The first randomised trial to investigate preventive ablation of a potential arrhythmogenic substrate associated with coronary chronic total occlusion (CTO) in patients at high risk of ventricular arrhythmias (VAs) reduces the risk of appropriate implantable cardioverter-defibrillator (ICD) therapy and unplanned hospitalisation in patients with no previously recorded VAs. The late-breaking science is presented at EHRA 2024, a scientific congress of the European Society of Cardiology (ESC).1
Principal investigator Dr. David Zizek of the University Medical Centre Ljubljana, Slovenia said: "In everyday clinical practice, ventricular tachycardia (VT) ablation is still often regarded as a last resort in the management of patients with ischaemic cardiomyopathy. We hypothesised that ablation early in the course of the disease, when patients have a lower burden of comorbidities, might be associated with fewer periprocedural complications and improved clinical outcomes compared to withholding the procedure until several ICD shocks have occurred. Our study shows that a primary prevention ablation strategy can be a safe and effective treatment option to prevent ICD interventions and arrhythmia-related hospitalisations."
ICD therapy is recommended for primary prevention of sudden cardiac death in ischaemic cardiomyopathy patients with reduced ejection fraction despite optimal medical treatment.2 Approximately one in three ischaemic cardiomyopathy patients with previous myocardial infarction have infarct-related coronary CTO.3 Infarct-related CTO is a strong and independent predictor of VAs in ischaemic patients with a primary prevention ICD.3 Appropriate ICD shocks are live-saving, but are linked with reduced quality of life, physiological distress, pain, heart failure hospitalisation, and cardiovascular death. However, the optimal time to perform VT ablation is uncertain.
The PREVENTIVE VT trial investigated the impact of preventive VT ablation on ICD interventions in patients with ischaemic cardiomyopathy and infarct-related coronary CTO. The trial was conducted at four centres in Slovenia between September 2017 and January 2024. It enrolled patients with ischaemic cardiomyopathy, reduced ejection fraction (≤40%), angiographically proven coronary CTO associated with previous myocardial infarction, and no previously documented sustained VAs. In addition, patients were not eligible for revascularisation, were on optimal medical therapy, and had an indication for primary prevention ICD implantation.

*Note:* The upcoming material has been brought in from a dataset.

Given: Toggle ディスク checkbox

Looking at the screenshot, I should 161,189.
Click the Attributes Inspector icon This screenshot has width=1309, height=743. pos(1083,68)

Participants were randomly assigned 1:1 to preventive substrate ablation before ICD implantation (preventive ablation group) or ICD implantation only (standard therapy group). The purpose of ablation was to abolish abnormal ventricular electrograms within the scar and its border and achieve non-inducibility of monomorphic VT after a uniform stimulation protocol. High-density voltage mapping with a 3D electroanatomical mapping system was used to delineate the infarct-related CTO and the border zone, and scar homogenisation was performed. Primary prevention ICD settings for arrhythmia detection and therapy were recommended for both groups.
The primary outcome was a composite of appropriate ICD therapy or unplanned hospital admission for symptomatic VAs. Secondary outcomes included the incidence of appropriate ICD therapies, unplanned VA-related hospitalisation, cardiac hospitalisation (due to VA or worsening heart failure), electrical storm, and cardiovascular mortality.
A total of 60 patients were enrolled (30 in each group). The average age was 67.5 ± 8.1 years and 91.7% were male. In the preventive ablation group, total elimination of abnormal electrograms was achieved in 26 (86.7%) patients and VT was not inducible in 27 (90%) patients. There were 2 (6.6%) major complications associated with the ablation procedure.
During a mean follow-up of 44.73 months, the primary endpoint occurred in 5 (16.7%) patients undergoing ablation and 13 (43.3%) patients receiving an ICD only (multivariate hazard ratio [HR] 0.32, 95% confidence interval [CI] 0.11-0.91; p=0.032). Univariate analyses showed that patients in the ablation group had fewer appropriate ICD therapies (17% vs. 40%; HR 0.37, 95% CI 0.13-1.05, p=0.051), unplanned VA-related hospitalisations (0% vs. 30%; p=0.001), and cardiac hospitalisations (13% vs. 53%; HR 0.21, 95% CI 0.07-0.63, p=0.002). While preventive ablation reduced the number of electrical storms (0% vs. 20%; p=0.01), it had no significant impact on cardiovascular mortality (13.3% vs. 26.7%; HR 0.41, 95% CI 0.12-1.38, p=0.139). Multivariate analyses were performed when events were recorded in both arms and yielded similar results.
Dr. Zizek said: "Our study also highlights the importance of identifying ischaemic cardiomyopathy patients with a high risk of VAs in whom substrate ablation might prevent arrhythmias and consequent debilitating ICD shocks, while outweighing the potential for procedural complications."